Input for this task:

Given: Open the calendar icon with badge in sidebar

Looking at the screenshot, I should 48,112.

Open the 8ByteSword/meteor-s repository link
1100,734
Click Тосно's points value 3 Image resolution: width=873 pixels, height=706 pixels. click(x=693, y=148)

What needs to be done:
How many lines in the rows above contain the string "Open"? Case matters; reply with the number alone.

Task response:
2